┌──

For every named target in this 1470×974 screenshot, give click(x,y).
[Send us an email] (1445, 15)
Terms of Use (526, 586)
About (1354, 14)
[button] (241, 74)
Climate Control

└──

Action item:
I would like you to output every record exactly as written.

Result:
For every named target in this 1470×974 screenshot, give click(x,y).
[Send us an email] (1445, 15)
Terms of Use (526, 586)
About (1354, 14)
[button] (241, 74)
Climate Control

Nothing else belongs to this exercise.